- Born: 18 December 1829 Dublin, Ireland
- Died: 14 December 1904 (aged 74) Holyhead, Wales
- Education: Trinity College Dublin
- Occupation: Engineer
- Engineering career
- Discipline: Steam locomotive engineer
- Employer(s): Great Southern and Western Railway North Eastern Railway

= Alexander McDonnell (engineer) =

Irish locomotive engineer

Alexander McDonnell was an Irish locomotive engineer and civil engineer. He was born in Dublin on 18 December 1829 and died in Holyhead on 14 December 1904. He was educated at Trinity College Dublin, where he graduated with an honours BA in mathematics (1851). He brought order and standardisation to the workshops and locomotive designs of the Great Southern and Western Railway of Ireland, and was later employed to do the same for the North Eastern Railway in England, although resistance to his changes meant little progress was made before he left.

==Career==
McDonnell was apprenticed at Newall and Gordon in Westminster before working as an engineer at the Newport, Abergavenny and Hereford Railway – later to become part of the Great Western Railway.

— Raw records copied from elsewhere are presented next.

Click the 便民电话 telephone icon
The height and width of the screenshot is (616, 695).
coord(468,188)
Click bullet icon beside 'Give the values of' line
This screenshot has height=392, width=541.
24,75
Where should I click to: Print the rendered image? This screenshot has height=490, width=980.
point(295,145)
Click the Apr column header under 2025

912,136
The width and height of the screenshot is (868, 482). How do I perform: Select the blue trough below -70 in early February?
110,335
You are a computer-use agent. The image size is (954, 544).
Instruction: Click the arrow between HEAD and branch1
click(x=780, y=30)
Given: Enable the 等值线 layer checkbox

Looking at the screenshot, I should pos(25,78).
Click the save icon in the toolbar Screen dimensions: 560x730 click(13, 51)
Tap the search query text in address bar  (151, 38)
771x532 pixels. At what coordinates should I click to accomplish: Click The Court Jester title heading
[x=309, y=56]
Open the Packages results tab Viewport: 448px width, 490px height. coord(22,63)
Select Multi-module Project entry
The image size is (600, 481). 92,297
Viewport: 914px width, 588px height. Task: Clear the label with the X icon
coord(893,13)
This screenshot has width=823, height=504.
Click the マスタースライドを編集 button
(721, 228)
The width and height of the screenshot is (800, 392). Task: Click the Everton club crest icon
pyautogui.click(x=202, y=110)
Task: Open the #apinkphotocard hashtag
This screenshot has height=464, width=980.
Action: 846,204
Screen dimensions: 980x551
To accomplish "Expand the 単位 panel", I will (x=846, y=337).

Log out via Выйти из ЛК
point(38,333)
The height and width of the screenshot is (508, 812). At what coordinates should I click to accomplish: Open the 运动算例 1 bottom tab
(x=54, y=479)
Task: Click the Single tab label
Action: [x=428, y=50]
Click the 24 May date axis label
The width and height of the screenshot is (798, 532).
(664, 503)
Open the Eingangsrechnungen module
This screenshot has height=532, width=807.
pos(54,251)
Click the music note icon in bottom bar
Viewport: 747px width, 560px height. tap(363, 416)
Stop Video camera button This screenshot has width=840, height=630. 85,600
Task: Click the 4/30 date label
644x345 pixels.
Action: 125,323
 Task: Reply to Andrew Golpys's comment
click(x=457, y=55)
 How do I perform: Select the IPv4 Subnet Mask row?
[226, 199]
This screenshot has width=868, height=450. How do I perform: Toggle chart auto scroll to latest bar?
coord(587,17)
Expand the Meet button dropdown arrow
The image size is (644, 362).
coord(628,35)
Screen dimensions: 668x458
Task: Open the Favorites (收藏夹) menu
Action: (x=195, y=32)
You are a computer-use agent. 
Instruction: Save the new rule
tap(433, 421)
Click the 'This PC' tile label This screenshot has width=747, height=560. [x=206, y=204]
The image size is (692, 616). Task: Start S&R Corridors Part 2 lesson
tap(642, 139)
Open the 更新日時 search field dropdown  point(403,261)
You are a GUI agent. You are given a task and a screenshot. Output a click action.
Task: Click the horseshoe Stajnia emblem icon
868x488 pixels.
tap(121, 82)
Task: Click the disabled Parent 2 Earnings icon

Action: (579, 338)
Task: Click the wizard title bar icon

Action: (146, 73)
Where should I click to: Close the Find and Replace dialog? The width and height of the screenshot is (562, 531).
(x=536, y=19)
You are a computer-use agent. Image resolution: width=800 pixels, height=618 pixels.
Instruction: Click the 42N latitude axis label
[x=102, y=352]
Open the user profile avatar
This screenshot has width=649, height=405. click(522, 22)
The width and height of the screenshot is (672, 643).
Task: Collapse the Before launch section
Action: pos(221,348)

From 1864 to 1883 he was Locomotive, Carriage and Wagon Superintendent of the Great Southern and Western Railway of Ireland at Inchicore. McDonnell reformed the GS&WR workshop practices and improved their speed and efficiency. He also introduced practices then in use at Crewe Works and standardised parts between locomotive classes.

McDonnell was noted for his ability to recognise, and employ, men of talent. By doing this, he initiated the "Inchicore school" of locomotive engineers, who would include Sir John Aspinall, H.A. Ivatt, and R.E.L. Maunsell.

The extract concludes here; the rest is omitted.